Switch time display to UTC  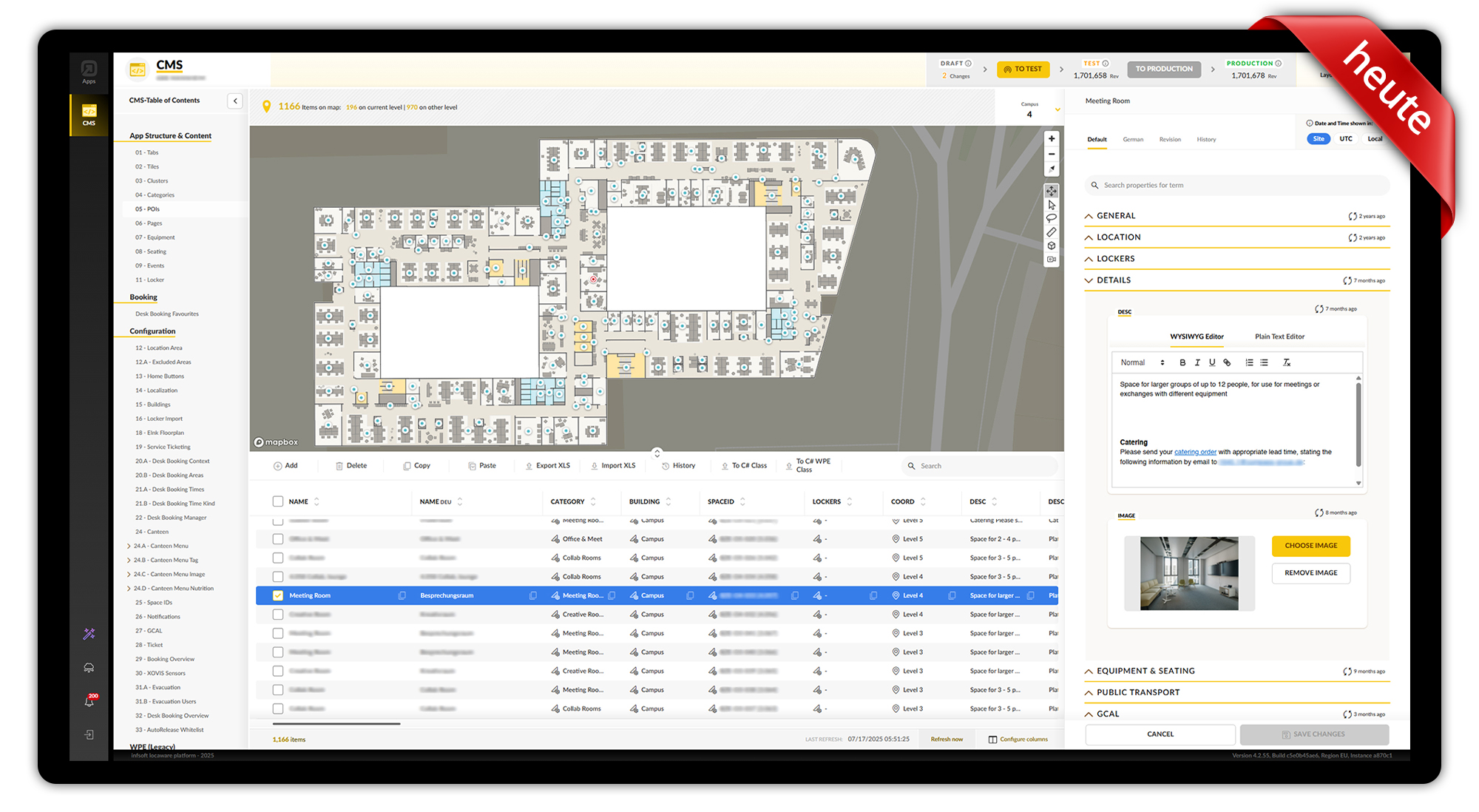tap(1345, 139)

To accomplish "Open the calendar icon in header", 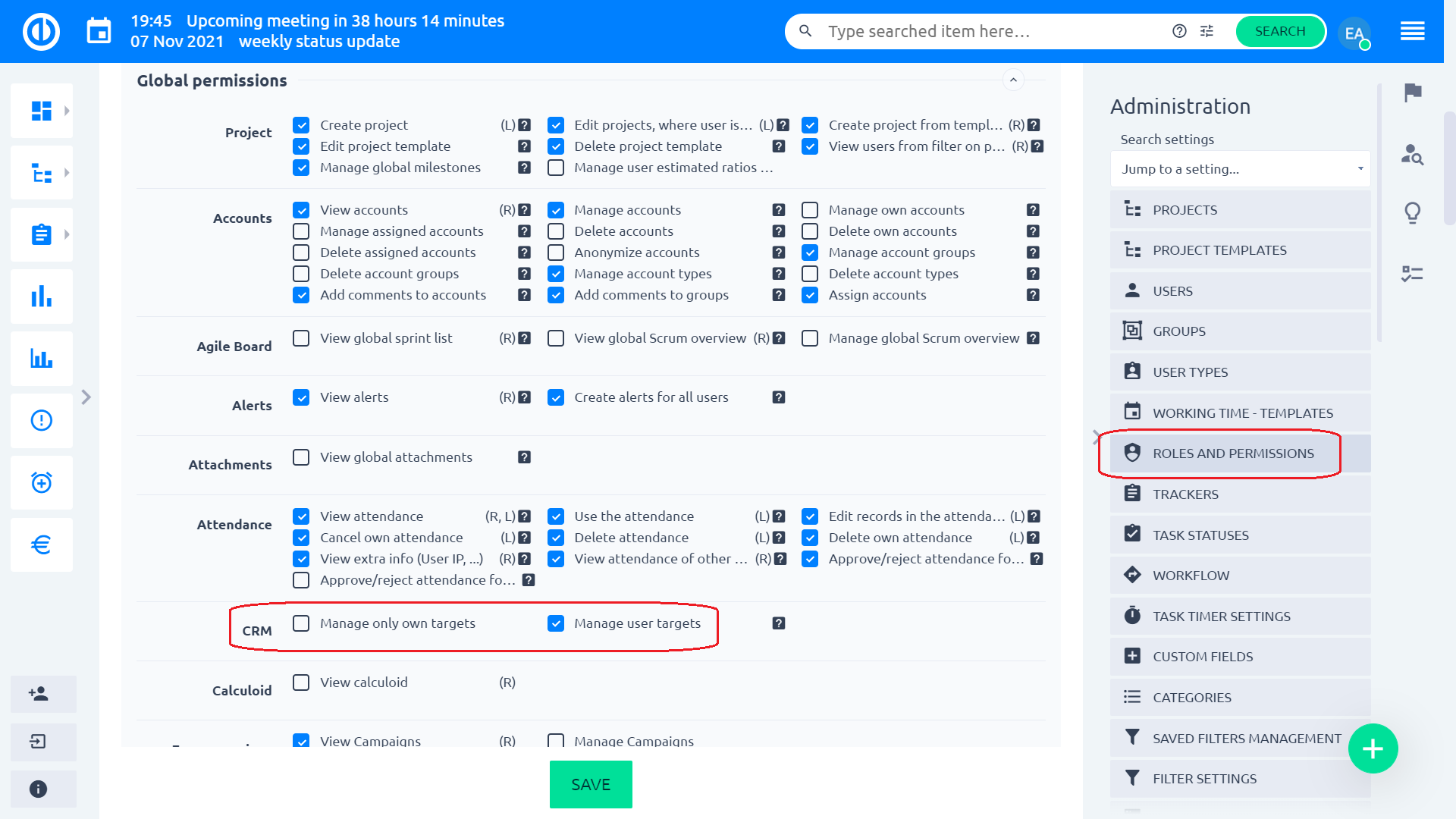I will pos(99,31).
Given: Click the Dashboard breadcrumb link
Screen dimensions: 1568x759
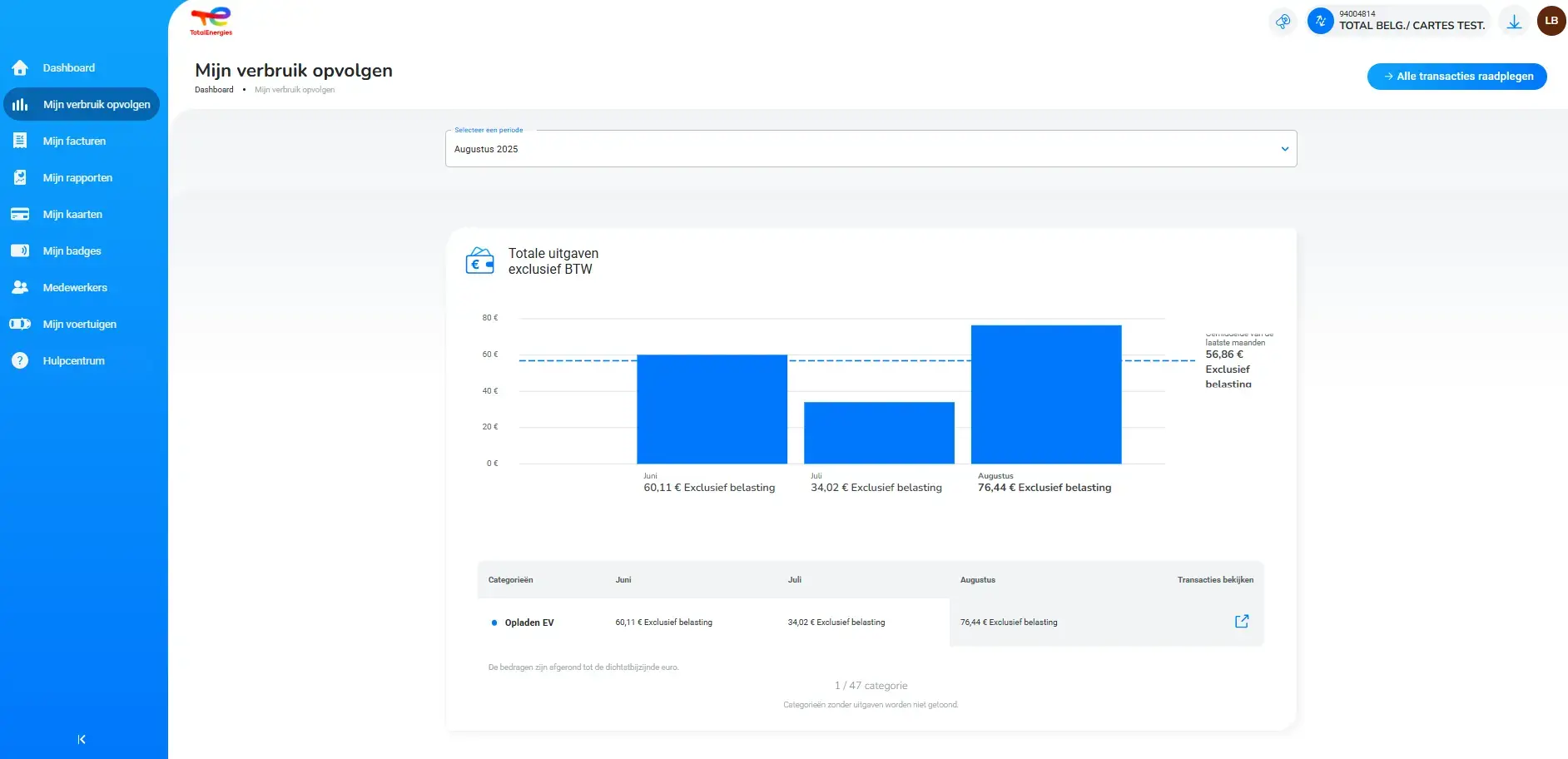Looking at the screenshot, I should coord(214,89).
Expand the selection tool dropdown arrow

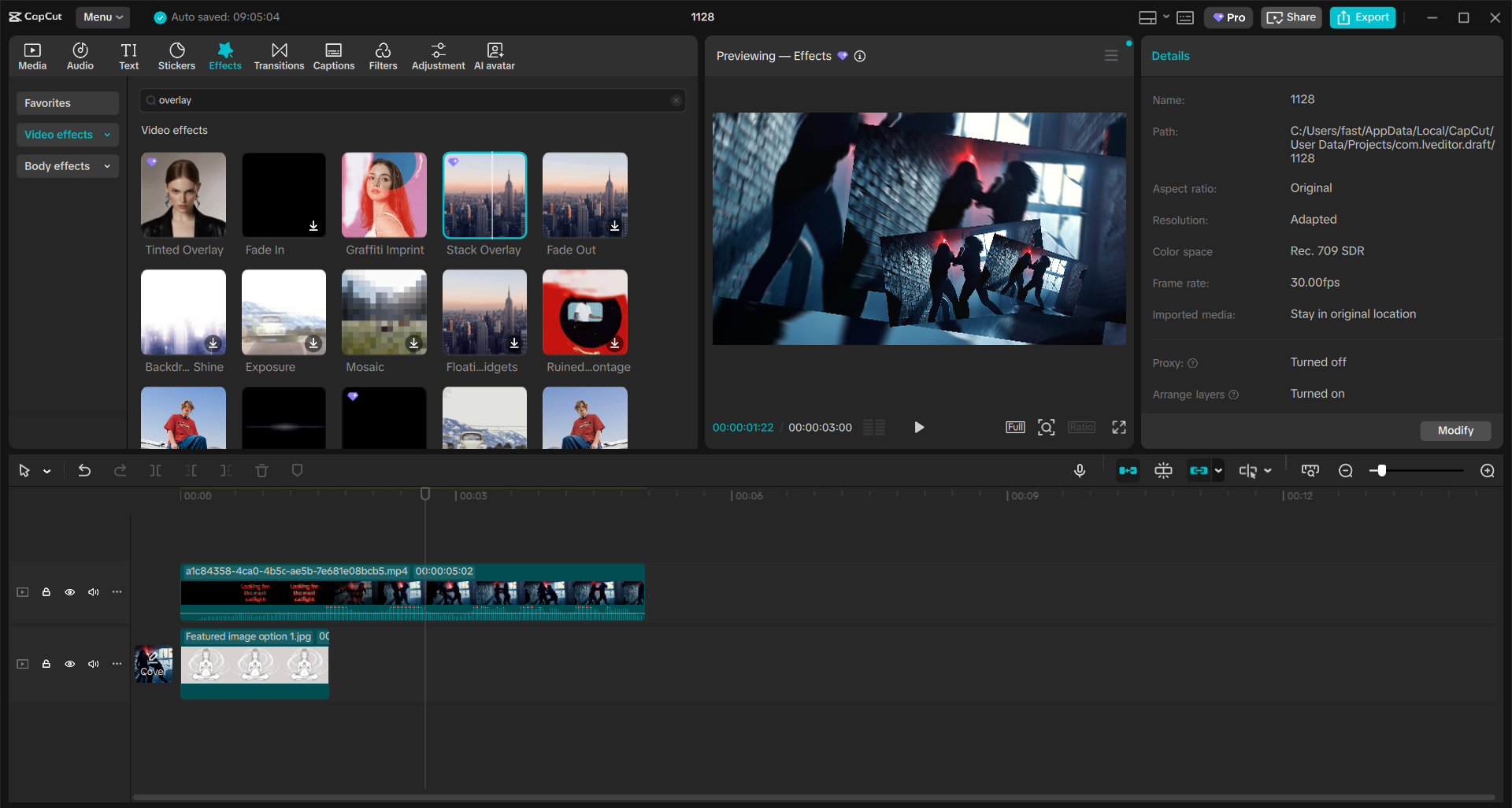click(46, 470)

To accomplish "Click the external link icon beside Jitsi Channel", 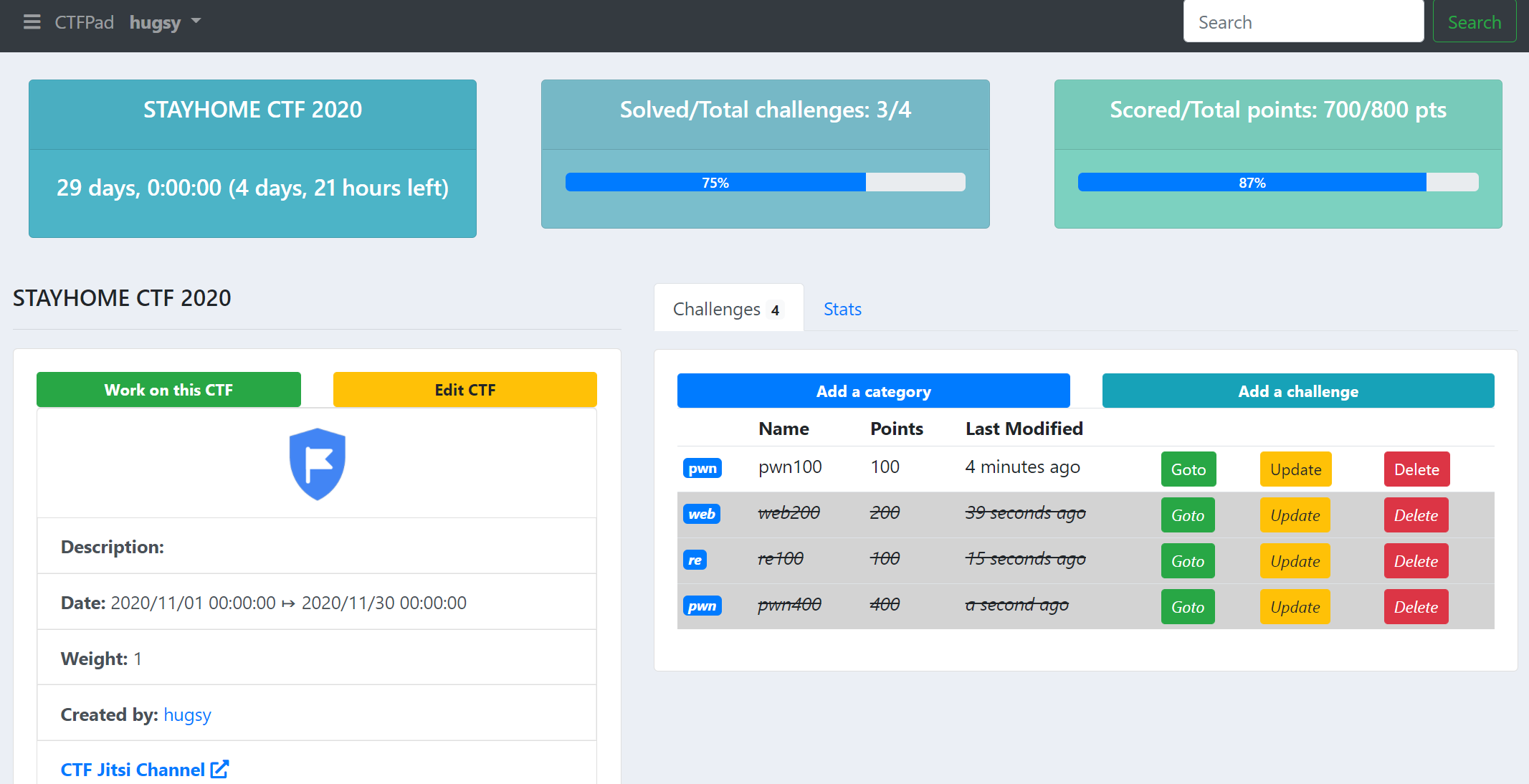I will coord(219,769).
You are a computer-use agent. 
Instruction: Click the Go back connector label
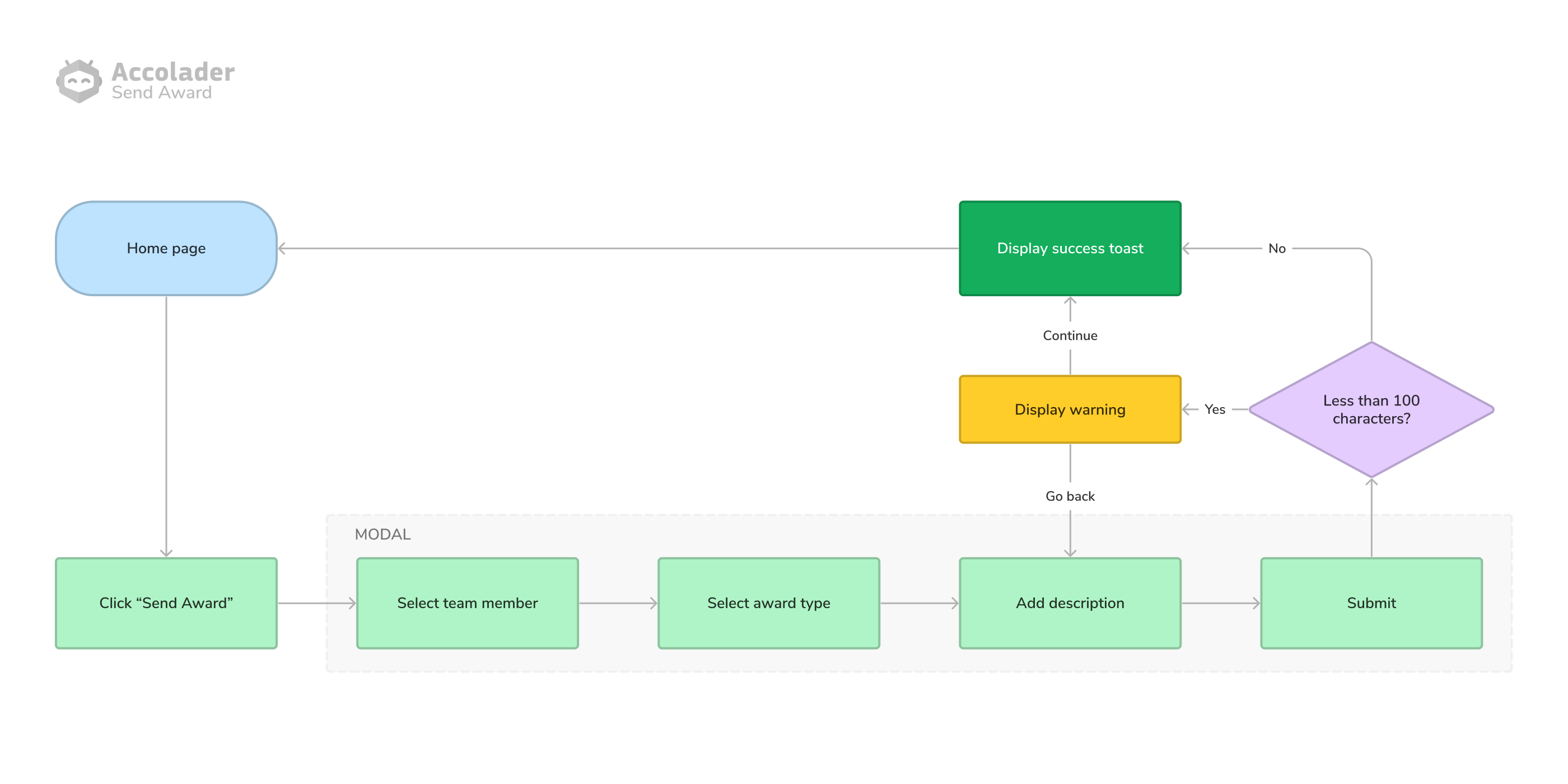1070,496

** What you have to do **
Leaving out all pictures, repeat word for word the lines from the one containing "You are a computer-use agent." through the final line of the material above.

** Answer space **
You are a computer-use agent. 
Instruction: Click the Go back connector label
1070,496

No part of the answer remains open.